Pixel coordinate grounding data
::::::::
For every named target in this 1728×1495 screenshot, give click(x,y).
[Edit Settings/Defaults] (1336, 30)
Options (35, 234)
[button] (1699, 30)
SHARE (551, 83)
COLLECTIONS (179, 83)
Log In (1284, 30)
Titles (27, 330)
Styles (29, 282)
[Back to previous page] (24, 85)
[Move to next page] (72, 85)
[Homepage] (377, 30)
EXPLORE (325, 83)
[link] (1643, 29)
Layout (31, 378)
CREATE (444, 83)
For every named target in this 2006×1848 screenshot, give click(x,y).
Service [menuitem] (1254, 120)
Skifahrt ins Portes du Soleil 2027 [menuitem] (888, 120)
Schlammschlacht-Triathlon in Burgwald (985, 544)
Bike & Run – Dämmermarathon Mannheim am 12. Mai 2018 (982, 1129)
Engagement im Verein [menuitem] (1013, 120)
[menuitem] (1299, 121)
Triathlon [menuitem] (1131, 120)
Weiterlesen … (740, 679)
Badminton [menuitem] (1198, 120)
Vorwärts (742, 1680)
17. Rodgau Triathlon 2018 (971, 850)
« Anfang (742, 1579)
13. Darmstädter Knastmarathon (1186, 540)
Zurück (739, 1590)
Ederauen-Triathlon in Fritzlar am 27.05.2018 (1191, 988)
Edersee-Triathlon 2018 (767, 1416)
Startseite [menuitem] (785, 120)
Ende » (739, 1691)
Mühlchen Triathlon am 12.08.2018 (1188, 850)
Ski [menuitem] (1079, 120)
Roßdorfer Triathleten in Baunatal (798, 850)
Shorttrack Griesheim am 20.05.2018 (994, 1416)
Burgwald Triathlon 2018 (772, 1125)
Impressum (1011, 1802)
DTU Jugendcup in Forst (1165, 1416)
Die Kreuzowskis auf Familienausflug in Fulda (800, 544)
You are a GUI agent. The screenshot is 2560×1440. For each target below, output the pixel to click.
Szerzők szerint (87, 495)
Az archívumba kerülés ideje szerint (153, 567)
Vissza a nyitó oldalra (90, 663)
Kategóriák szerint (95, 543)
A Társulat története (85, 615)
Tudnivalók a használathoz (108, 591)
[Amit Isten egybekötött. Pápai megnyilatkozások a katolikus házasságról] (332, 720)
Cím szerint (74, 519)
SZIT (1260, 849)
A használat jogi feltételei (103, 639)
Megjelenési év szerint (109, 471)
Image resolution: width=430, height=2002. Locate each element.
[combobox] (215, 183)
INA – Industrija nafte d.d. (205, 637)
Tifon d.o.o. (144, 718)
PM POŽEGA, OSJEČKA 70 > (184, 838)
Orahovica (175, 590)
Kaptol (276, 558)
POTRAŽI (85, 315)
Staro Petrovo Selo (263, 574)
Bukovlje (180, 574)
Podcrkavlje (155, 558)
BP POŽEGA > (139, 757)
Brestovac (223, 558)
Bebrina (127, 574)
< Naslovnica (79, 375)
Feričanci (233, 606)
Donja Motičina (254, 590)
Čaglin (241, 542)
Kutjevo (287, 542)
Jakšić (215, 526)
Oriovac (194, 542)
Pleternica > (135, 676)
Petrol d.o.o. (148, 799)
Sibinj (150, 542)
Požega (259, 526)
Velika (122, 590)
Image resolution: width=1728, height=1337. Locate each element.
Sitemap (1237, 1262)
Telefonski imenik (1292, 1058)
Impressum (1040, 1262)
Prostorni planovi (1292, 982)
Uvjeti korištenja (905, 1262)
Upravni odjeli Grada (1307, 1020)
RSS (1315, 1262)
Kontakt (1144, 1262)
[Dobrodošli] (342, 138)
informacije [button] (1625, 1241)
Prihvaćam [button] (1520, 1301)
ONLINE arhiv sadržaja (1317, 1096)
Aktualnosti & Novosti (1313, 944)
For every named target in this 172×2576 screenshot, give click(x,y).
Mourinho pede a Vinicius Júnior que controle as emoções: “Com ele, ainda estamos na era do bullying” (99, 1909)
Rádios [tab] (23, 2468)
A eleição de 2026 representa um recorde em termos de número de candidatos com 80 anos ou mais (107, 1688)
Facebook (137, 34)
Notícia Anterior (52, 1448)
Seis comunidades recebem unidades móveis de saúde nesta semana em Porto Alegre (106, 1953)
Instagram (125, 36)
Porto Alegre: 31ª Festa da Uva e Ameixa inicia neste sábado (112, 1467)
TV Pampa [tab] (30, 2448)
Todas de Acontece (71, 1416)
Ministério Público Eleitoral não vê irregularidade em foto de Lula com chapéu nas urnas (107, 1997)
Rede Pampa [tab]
::::::::
PROBLEM TO SOLVE:
An exact repeat of all the records is required.

SOLUTION FOR THIS EXERCISE:
For every named target in this 1728×1495 screenshot, give click(x,y).
[Edit Settings/Defaults] (1336, 30)
Options (35, 234)
[button] (1699, 30)
SHARE (551, 83)
COLLECTIONS (179, 83)
Log In (1284, 30)
Titles (27, 330)
Styles (29, 282)
[Back to previous page] (24, 85)
[Move to next page] (72, 85)
[Homepage] (377, 30)
EXPLORE (325, 83)
[link] (1643, 29)
Layout (31, 378)
CREATE (444, 83)
For every named target in this 2006×1848 screenshot, give click(x,y).
Service [menuitem] (1254, 120)
Skifahrt ins Portes du Soleil 2027 [menuitem] (888, 120)
Schlammschlacht-Triathlon in Burgwald (985, 544)
Bike & Run – Dämmermarathon Mannheim am 12. Mai 2018 (982, 1129)
Engagement im Verein [menuitem] (1013, 120)
[menuitem] (1299, 121)
Triathlon [menuitem] (1131, 120)
Weiterlesen … (740, 679)
Badminton [menuitem] (1198, 120)
Vorwärts (742, 1680)
17. Rodgau Triathlon 2018 (971, 850)
« Anfang (742, 1579)
13. Darmstädter Knastmarathon (1186, 540)
Zurück (739, 1590)
Ederauen-Triathlon in Fritzlar am 27.05.2018 (1191, 988)
Edersee-Triathlon 2018 (767, 1416)
Startseite [menuitem] (785, 120)
Ende » (739, 1691)
Mühlchen Triathlon am 12.08.2018 (1188, 850)
Ski [menuitem] (1079, 120)
Roßdorfer Triathleten in Baunatal (798, 850)
Shorttrack Griesheim am 20.05.2018 (994, 1416)
Burgwald Triathlon 2018 (772, 1125)
Impressum (1011, 1802)
DTU Jugendcup in Forst (1165, 1416)
Die Kreuzowskis auf Familienausflug in Fulda (800, 544)
You are a GUI agent. The screenshot is 2560×1440. For each target below, output the pixel to click.
Szerzők szerint (87, 495)
Az archívumba kerülés ideje szerint (153, 567)
Vissza a nyitó oldalra (90, 663)
Kategóriák szerint (95, 543)
A Társulat története (85, 615)
Tudnivalók a használathoz (108, 591)
[Amit Isten egybekötött. Pápai megnyilatkozások a katolikus házasságról] (332, 720)
Cím szerint (74, 519)
SZIT (1260, 849)
A használat jogi feltételei (103, 639)
Megjelenési év szerint (109, 471)
Image resolution: width=430, height=2002. Locate each element.
[combobox] (215, 183)
INA – Industrija nafte d.d. (205, 637)
Tifon d.o.o. (144, 718)
PM POŽEGA, OSJEČKA 70 > (184, 838)
Orahovica (175, 590)
Kaptol (276, 558)
POTRAŽI (85, 315)
Staro Petrovo Selo (263, 574)
Bukovlje (180, 574)
Podcrkavlje (155, 558)
BP POŽEGA > (139, 757)
Brestovac (223, 558)
Bebrina (127, 574)
< Naslovnica (79, 375)
Feričanci (233, 606)
Donja Motičina (254, 590)
Čaglin (241, 542)
Kutjevo (287, 542)
Jakšić (215, 526)
Oriovac (194, 542)
Pleternica > (135, 676)
Petrol d.o.o. (148, 799)
Sibinj (150, 542)
Požega (259, 526)
Velika (122, 590)
Image resolution: width=1728, height=1337. Locate each element.
Sitemap (1237, 1262)
Telefonski imenik (1292, 1058)
Impressum (1040, 1262)
Prostorni planovi (1292, 982)
Uvjeti korištenja (905, 1262)
Upravni odjeli Grada (1307, 1020)
RSS (1315, 1262)
Kontakt (1144, 1262)
[Dobrodošli] (342, 138)
informacije [button] (1625, 1241)
Prihvaćam [button] (1520, 1301)
ONLINE arhiv sadržaja (1317, 1096)
Aktualnosti & Novosti (1313, 944)
For every named target in this 172×2576 screenshot, give click(x,y).
Mourinho pede a Vinicius Júnior que controle as emoções: “Com ele, ainda estamos na era do bullying” (99, 1909)
Rádios [tab] (23, 2468)
A eleição de 2026 representa um recorde em termos de número de candidatos com 80 anos ou mais (107, 1688)
Facebook (137, 34)
Notícia Anterior (52, 1448)
Seis comunidades recebem unidades móveis de saúde nesta semana em Porto Alegre (106, 1953)
Instagram (125, 36)
Porto Alegre: 31ª Festa da Uva e Ameixa inicia neste sábado (112, 1467)
TV Pampa [tab] (30, 2448)
Todas de Acontece (71, 1416)
Ministério Público Eleitoral não vê irregularidade em foto de Lula com chapéu nas urnas (107, 1997)
Rede Pampa [tab]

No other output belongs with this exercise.